# Load the book

In [1]:
with open('miracle_in_the_andes.txt', 'r', encoding='utf-8') as file:
    book = file.read()

# Count the chapters

In [2]:
book.count('Chapter')

11

# With regex

In [3]:
import re

In [4]:
# Create a regex type
# The + is because there are more than one digit to some chapters
pattern = re.compile("Chapter [0-9]+")
pattern

re.compile(r'Chapter [0-9]+', re.UNICODE)

In [5]:
# Look for all the chapters inside the book
findings = re.findall(pattern, book)
findings

['Chapter 1',
 'Chapter 2',
 'Chapter 3',
 'Chapter 4',
 'Chapter 5',
 'Chapter 6',
 'Chapter 7',
 'Chapter 8',
 'Chapter 9',
 'Chapter 10']

In [6]:
len(findings)

10

# Which are the sentences where "love" was used?

In [7]:
# Everything but a period. [^.]
# Only capital letters once [A-Z]{1}
# Not a letter [^a-zA-Z]
# not a period 0 or more times [^.]* This is what the asterisk stands for
# + means more than one in a row.
pattern = re.compile("[A-Z]{1}[^.]*[^a-zA-Z]+love[^a-zA-Z]+[^.]*.")
findings = re.findall(pattern, book)
len(findings)

67

# What are the most common words in the book

In [8]:
pattern = re.compile("[a-zA-Z]+")
findings = re.findall(pattern, book.lower())
findings[:5]

['chapter', 'before', 'it', 'was', 'friday']

In [9]:
# Creating a blank dictionary
d = {}
for word in findings:
    if word in d.keys():
        d[word] = d[word]+1
    else:
        d[word] = 1

In [10]:
# In order to count it we will need to turn it into a list of tupples
d_list = [(value, key) for (key, value) in d.items()]
sorted_d_list = sorted(d_list, reverse=True)

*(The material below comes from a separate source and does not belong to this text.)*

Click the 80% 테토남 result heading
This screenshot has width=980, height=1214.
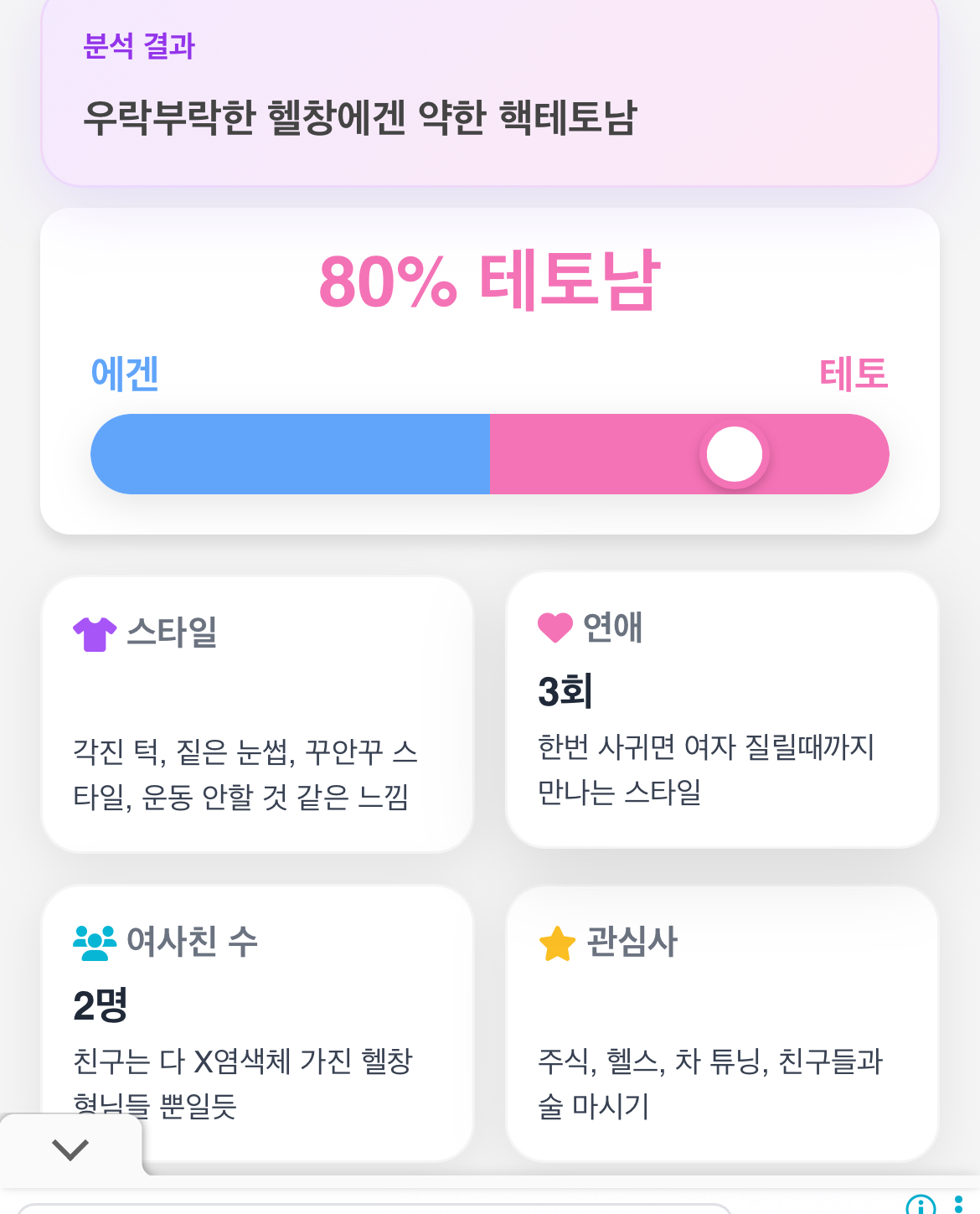(490, 281)
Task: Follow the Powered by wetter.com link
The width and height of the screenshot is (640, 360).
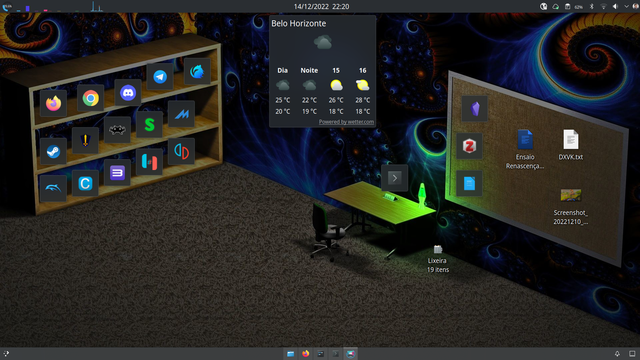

# Extract the paragraphs where 'love' was used

In [11]:
pattern = re.compile("[A-Z]{1}[^\n]*[^a-zA-Z]+love[^a-zA-Z]+[^\n]*.")
findings = re.findall(pattern, book)

# Extract the chapter titles

In [12]:
pattern = re.compile("[a-zA-Z ,]+\n\n") #[\n]+[^A-Z][$\n]
findings = re.findall(pattern, book)
findings = [item.strip("\n\n") for item in findings]
findings

['Before',
 'Everything Precious',
 'A Promise',
 'Breathe Once More',
 'Abandoned',
 'Tomb',
 'East',
 'The Opposite of Death',
 'I See a Man',
 'After']

In [13]:
pattern = re.compile("([a-zA-Z ,]+)\n\n") #[\n]+[^A-Z][$\n]
findings = re.findall(pattern, book)
findings

['Before',
 'Everything Precious',
 'A Promise',
 'Breathe Once More',
 'Abandoned',
 'Tomb',
 'East',
 'The Opposite of Death',
 'I See a Man',
 'After']

# A function that finds the occurrence of any word

In [14]:
# def find(word):
#     pattern = re.compile("[a-zA-Z]+")
#     findings = re.findall(pattern, book.lower())
#     d = {}
#     for w in findings:
#         if w in d.keys():
#             d[w] = d[w]+1
#         else:
#             d[w] = 1
#     if word in d.keys():
#         countings = d[word]
#     else:
#         countings = f'The word "{word}" you are looking for does not exist in this book'
#     return countings
def find(word):
	pattern = re.compile("[a-zA-Z]+")
	findings = re.findall(pattern, book.lower())
	d = {}
	for w in findings:
		if w in d.keys():
			d[w] = d[w]+1
		else:
			d[w] = 1
	try:
			countings = d[word]
	except:
			countings = f'The word "{word}" you are looking for does not exist in this book'
	return countings

# Call the function

In [15]:
find('love')

83

In [16]:
find('hate')

'The word "hate" you are looking for does not exist in this book'

# Find the most common non article words in the book

In [28]:
pattern = re.compile("[a-zA-Z]+")
findings = re.findall(pattern, book.lower())
d = {}
for w in findings:
	if w in d.keys():
		d[w] = d[w]+1
	else:
		d[w] = 1
d_list = [(value, key) for (key, value) in d.items()]
d_list = sorted(d_list, reverse=True)
d_list[:10]

[(5346, 'the'),
 (2795, 'and'),
 (2729, 'i'),
 (2400, 'to'),
 (2060, 'of'),
 (1566, 'a'),
 (1430, 'was'),
 (1419, 'in'),
 (1226, 'we'),
 (1169, 'my')]

In [30]:
from platform import python_version
python_version()

'3.10.8'

In [33]:
!pip3.10 install nltk




[notice] A new release of pip available: 22.3.1 -> 23.2.1
[notice] To update, run: python.exe -m pip install --upgrade pip


In [42]:
import nltk
nltk.download('stopwords')
from nltk.corpus import stopwords

[nltk_data] Downloading package stopwords to
[nltk_data]     C:\Users\Shaked\AppData\Roaming\nltk_data...
[nltk_data]   Unzipping corpora\stopwords.zip.


In [45]:
english_stopwords = stopwords.words("english")

In [50]:
filtered_words = []
for count, word in d_list:
    if word not in english_stopwords:
        filtered_words.append((count, word))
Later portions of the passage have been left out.